Every Sunday in Hong Kong, migrant women working as domestic staff gather in their tens of thousands in the centre of the city for their day off. To celebrate, to mourn, to live all the life they can on that one day of freedom. Born in Hong Kong and half-Chinese herself, Emmy the Great went back there recently to meet and interview some of these women. Though originally for a piece for the Guardian, her work also ended up inspiring her upcoming album, the lead single of which ‘Mahal Kita’ captures her experiences with these women on their day of freedom.
We spoke to her before a gig in Cologne about the inspiration she takes from these women, the hardships they face, and her forthcoming new album.
DiS: So how did you first find out about those Sunday assemblies?
Emmy the Great: When I was a kid I lived in Hong Kong so I had a stored memory of it, but a few years ago after my parents moved back I was there with my boyfriend, and the day we were there was the dragon boat race day, a public holiday and my boyfriend went, what’s going on? We saw these women sitting on the ground next to the harbour, and they had this beautiful wedding dress that they were passing around, because it was a bridal shower. And I was like, oh my god I forgot, it’s the weekend, it’s the day that the streets are alive. And then the time after that that I went back, I started joining in and speaking to people about it.

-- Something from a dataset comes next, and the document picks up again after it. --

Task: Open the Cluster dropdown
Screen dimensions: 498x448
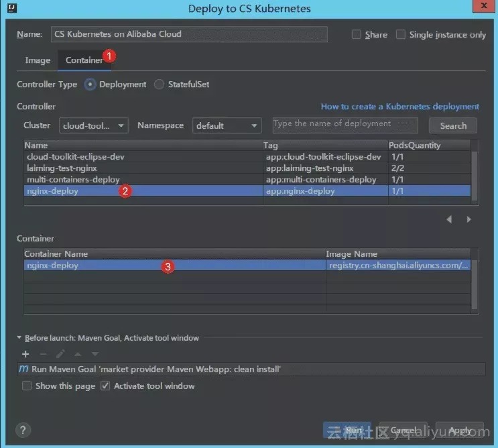Action: pyautogui.click(x=94, y=125)
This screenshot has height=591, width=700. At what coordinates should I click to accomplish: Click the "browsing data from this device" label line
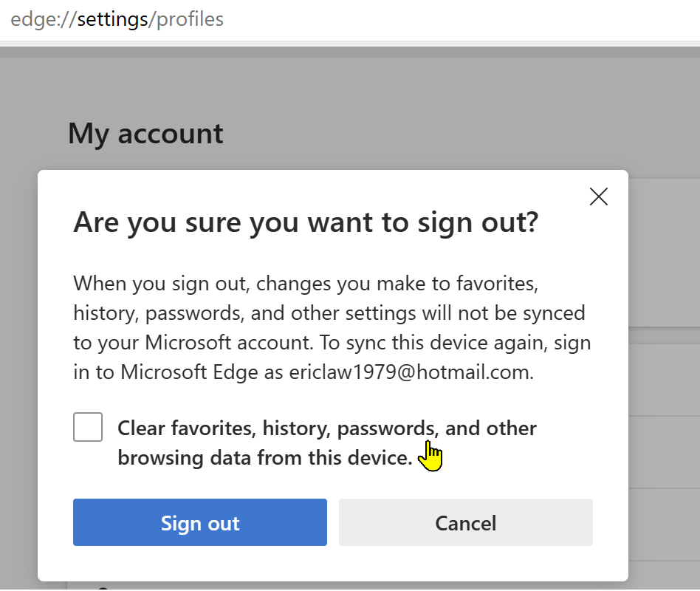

For a thing with such a context of such extreme oppression it seems like such a fun, life-affirming thing.
To me it shows – and this is helpful for all of us right now – that in the harshest conditions self-expression, and also pleasure, is a form of resistance, a form of defiance.
So it’s that kind of reclaiming of agency and selfhood and personhood?
Totally, I can’t speak for a whole community I only have a few friends in, but I would say that no-one’s doing it for show, they’re all doing it for themselves. But at the same time it’s this total show of like, “You thought I wasn’t a person. I’m a fucking person.”
Who’s generally employing them? There’s an updated version of that saying that goes “behind every successful woman is a strong woman making it all possible”...
The general narrative is that migrant workers being invited to Hong Kong as domestic help freed people up in the 80s. It coincided with women of the new middle class going out to work, hiring people to do things that they traditionally would’ve done in the house. But in Hong Kong the culture of it is so pervasive, you couldn’t say that it was just women, or just the middle class. There are so many more people employing migrant helpers.
So it’s almost “the done thing”?
Yeah, when I was a kid, I don’t remember many people not having domestic help, even in my normal, local state school. I’d go to someone’s house to play video games, and everyone’s house would have a domestic helper.
In your single ‘Mahal Kita’, you mention extreme hardships like the rooms being seven feet by five.
It’s not an exaggeration. There’s this forum in Hong Kong that’s like Reddit for expats, and I read this thread there asking where to get a “helper-sized bed” - smaller than a single bed, custom made. This woman on this thread was like: “I don’t have enough space for someone to live comfortably in my flat”. And some of the responses said: “Don’t do it, hire a local person to come in every other day”, and some said: “Just let them sleep on the sofa”. I can’t explain how scarce space is.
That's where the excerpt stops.